__What the exercise asks__: Given the listing that follows, report all lines in which the string "computer" occurs.

__Input data__:
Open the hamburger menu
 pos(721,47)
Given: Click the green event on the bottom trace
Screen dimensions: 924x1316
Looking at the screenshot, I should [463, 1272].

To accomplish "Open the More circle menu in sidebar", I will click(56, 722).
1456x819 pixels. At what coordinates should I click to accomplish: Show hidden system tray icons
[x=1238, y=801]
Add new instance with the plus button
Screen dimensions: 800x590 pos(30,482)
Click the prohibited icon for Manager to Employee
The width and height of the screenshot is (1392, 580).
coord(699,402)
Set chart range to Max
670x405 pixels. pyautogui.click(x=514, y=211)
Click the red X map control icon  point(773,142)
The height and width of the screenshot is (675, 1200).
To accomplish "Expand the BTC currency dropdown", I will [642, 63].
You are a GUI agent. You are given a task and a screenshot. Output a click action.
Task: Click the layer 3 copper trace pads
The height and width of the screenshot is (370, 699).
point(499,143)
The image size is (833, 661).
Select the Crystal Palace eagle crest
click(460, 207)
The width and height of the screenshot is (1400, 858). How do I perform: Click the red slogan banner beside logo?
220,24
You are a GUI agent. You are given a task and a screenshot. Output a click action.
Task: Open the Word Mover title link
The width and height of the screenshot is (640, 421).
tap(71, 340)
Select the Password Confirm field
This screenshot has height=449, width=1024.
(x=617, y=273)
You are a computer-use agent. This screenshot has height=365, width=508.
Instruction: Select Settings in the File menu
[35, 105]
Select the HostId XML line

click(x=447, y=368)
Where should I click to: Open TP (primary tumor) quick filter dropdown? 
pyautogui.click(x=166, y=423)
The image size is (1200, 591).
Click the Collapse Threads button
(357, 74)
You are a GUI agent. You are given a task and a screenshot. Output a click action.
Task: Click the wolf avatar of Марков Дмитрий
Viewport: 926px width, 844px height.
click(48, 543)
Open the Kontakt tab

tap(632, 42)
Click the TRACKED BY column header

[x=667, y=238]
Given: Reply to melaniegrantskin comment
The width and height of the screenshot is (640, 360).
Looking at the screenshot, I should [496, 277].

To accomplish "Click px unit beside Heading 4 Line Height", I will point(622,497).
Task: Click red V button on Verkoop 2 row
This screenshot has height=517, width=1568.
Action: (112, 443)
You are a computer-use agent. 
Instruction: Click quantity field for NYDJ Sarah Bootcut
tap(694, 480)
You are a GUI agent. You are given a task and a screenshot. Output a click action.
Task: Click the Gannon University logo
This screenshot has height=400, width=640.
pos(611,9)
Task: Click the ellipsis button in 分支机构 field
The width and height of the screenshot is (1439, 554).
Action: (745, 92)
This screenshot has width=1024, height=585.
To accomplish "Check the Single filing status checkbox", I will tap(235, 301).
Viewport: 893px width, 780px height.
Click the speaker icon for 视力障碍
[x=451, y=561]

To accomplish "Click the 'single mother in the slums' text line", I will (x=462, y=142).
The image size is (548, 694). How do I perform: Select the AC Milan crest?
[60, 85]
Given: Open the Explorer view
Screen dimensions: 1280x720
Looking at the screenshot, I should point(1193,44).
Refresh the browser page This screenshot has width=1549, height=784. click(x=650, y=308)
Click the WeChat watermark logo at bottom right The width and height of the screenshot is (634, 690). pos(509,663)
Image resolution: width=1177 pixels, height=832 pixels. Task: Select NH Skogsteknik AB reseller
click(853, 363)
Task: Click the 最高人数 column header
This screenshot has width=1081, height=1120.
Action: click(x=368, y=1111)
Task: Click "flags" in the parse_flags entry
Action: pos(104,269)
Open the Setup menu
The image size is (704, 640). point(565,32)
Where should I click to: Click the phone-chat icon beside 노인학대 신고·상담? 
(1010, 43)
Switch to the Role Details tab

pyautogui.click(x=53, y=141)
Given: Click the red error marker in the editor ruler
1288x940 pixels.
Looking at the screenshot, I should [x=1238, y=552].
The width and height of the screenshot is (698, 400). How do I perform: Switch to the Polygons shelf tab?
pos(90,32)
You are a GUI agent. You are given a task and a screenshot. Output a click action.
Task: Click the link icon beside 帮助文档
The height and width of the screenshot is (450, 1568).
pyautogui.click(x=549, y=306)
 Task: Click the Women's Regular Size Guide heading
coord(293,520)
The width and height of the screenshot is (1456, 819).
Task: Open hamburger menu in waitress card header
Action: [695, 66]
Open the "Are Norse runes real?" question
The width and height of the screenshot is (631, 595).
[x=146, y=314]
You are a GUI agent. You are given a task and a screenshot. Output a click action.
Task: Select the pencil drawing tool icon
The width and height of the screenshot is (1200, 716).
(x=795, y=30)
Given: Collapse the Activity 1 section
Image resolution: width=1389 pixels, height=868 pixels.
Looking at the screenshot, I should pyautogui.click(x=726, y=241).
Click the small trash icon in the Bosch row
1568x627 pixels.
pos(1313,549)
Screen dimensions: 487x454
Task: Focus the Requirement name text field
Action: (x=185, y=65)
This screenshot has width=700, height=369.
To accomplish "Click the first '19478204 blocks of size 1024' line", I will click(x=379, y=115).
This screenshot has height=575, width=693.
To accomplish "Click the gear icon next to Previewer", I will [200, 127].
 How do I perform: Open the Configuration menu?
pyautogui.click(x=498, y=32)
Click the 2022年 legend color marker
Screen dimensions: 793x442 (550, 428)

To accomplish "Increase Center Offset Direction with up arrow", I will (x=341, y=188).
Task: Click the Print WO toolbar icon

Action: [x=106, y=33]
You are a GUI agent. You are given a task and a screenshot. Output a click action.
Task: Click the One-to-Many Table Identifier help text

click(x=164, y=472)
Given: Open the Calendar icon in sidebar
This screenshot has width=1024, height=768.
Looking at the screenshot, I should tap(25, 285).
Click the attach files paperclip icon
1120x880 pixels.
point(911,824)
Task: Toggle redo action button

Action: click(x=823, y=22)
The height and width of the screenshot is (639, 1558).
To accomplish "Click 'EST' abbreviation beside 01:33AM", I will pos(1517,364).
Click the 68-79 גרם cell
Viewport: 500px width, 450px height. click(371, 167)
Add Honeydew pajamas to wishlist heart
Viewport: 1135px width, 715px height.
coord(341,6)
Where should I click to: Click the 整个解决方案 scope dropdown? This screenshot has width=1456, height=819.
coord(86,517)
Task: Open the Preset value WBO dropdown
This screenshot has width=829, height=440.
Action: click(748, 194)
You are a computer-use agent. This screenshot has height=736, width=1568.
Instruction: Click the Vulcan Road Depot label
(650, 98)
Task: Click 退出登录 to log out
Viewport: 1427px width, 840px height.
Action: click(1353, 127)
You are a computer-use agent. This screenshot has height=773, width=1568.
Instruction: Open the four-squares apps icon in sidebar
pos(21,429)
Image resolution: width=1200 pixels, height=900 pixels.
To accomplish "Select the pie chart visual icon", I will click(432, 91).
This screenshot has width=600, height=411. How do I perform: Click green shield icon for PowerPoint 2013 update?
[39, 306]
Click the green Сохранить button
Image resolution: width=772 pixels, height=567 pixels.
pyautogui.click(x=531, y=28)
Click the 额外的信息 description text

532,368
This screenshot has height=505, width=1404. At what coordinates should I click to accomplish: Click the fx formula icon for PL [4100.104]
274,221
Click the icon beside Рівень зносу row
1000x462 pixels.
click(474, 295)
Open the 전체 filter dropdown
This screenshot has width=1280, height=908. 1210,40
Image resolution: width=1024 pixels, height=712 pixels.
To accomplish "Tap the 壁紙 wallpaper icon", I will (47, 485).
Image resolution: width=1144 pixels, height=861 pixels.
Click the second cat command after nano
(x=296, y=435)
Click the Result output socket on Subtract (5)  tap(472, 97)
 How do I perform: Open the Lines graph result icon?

__Response to the task__:
You are a computer-use agent. This screenshot has height=365, width=508.
You are a computer-use agent. 
You are a computer-use agent. This screenshot has height=736, width=1568.
You are a computer-use agent. This screenshot has height=773, width=1568.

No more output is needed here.